Workplace Insights by Adrie van der Luijt
When I edited DeskDemon.com between 2000 and 2007, I watched with growing concern as medical secretaries across the UK were steadily replaced by junior doctors.
These secretaries weren’t just typing pools or appointment setters. They were institutional memory banks who often knew patients as intimately as they knew the filing systems.
Medical secretaries could tell you that Mrs Thompson in bed 7 was allergic to penicillin before anyone checked her notes. They remembered which consultant had seen which patient three years ago.
They knew when something in a prescription looked off and weren’t afraid to question it, potentially preventing serious errors.
Junior doctors, despite their medical training, lacked this patient connection. They rotated through departments, rarely staying long enough to build the institutional knowledge that made medical secretaries so valuable. They were trained in medicine, certainly, but not in the complex administrative systems that keep hospitals functioning.
Twenty years later, the landscape has shifted again. Now it’s technology that threatens to replace the human touch in healthcare settings.
Self-service kiosks stand where receptionists once greeted anxious patients. Automated phone systems replace the reassuring voice that used to answer calls. Digital patient portals substitute for the secretary who once knew which doctor to contact for urgent matters.
This technological shift promises efficiency and cost savings – always appealing in our chronically underfunded NHS. But conversations I’ve had recently with board-level healthcare executives tell a different story.
There’s actually a growing recognition of the critical need for high-quality management support at senior levels.
“Queuing up with people to have someone tick you off in a diary makes no sense, but there’s a point when the human touch matters. Continuity of care goes out of the window without it,” one executive told me last week. “The challenge is moving organisations from being task focused to patient focused. And watch them resist!”
The paradox is striking. At the front line, human support roles are being automated away, while at the top, executives are desperately seeking skilled assistants who can help them navigate increasingly complex healthcare systems.
“I could double my effectiveness with the right support,” one medical director confided. “But I can’t find anyone with the right skills . And even if I could, the budget constraints make it nearly impossible to hire them.”
Her situation isn’t unique. Healthcare leaders are drowning in administrative demands that pull them away from their core responsibilities. Strategic planning, patient care improvements, staff wellbeing – all take a back seat to the daily avalanche of emails, meeting requests and reporting requirements.
The challenge is threefold. First, many healthcare leaders don’t recognise their own support needs until they’re completely overwhelmed. Having been trained in a culture of self-sufficiency, they soldier on rather than seeking help.
Second, when they do recognise the need, funding is a significant barrier. NHS trusts and healthcare organisations face relentless pressure to cut administrative costs, making it difficult to justify investing in high-level support roles.
Third, there’s genuine confusion about where to find properly trained management support professionals. The career pathway for medical secretaries and healthcare administrators has become fragmented, with no clear progression route into executive support roles.

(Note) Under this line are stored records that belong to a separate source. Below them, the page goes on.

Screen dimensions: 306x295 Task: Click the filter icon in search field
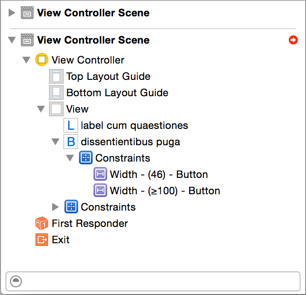pyautogui.click(x=16, y=281)
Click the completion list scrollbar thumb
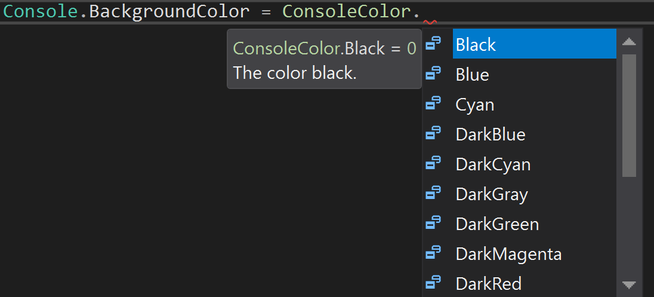Viewport: 654px width, 297px height. point(629,115)
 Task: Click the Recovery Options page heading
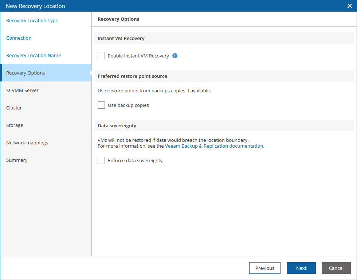coord(118,19)
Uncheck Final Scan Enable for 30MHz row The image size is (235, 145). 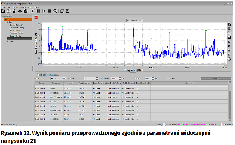coord(138,89)
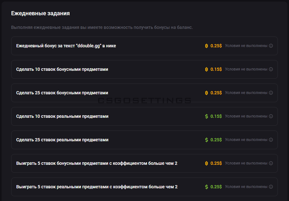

What’s been lost in this evolution is the recognition that good management support isn’t just about task completion. It’s about creating capacity for leaders to lead.
Every hour spent by a clinical director managing their diary is an hour not spent improving patient care. Every afternoon a chief nurse devotes to preparing presentation slides is time not invested in supporting frontline staff.
The healthcare sector faces unprecedented challenges, including ageing populations, staff shortages, technological disruption, and of course, the long shadow of the pandemic.
Meeting these challenges requires leaders who can think strategically and act decisively. But that’s impossible when they’re buried in administrative tasks that could be handled by skilled support professionals.
The way forward isn’t about returning to the past. Those medical secretaries of the early 2000s were products of a different healthcare system.
What’s needed now is a reimagining of management support for today’s healthcare environment: professionals who combine traditional administrative skills with digital fluency, project management capabilities and strategic thinking.
For those of us who care about both effective healthcare and the future of administrative professionals, this presents both a challenge and an opportunity.
How do we create clear career pathways that develop the next generation of healthcare management support? How do we articulate the value proposition in such a compelling way that budget-holders can’t ignore it?
Most importantly, how do we ensure that in our rush to embrace technological efficiency, we don’t lose the human touch that has always been at the heart of good healthcare?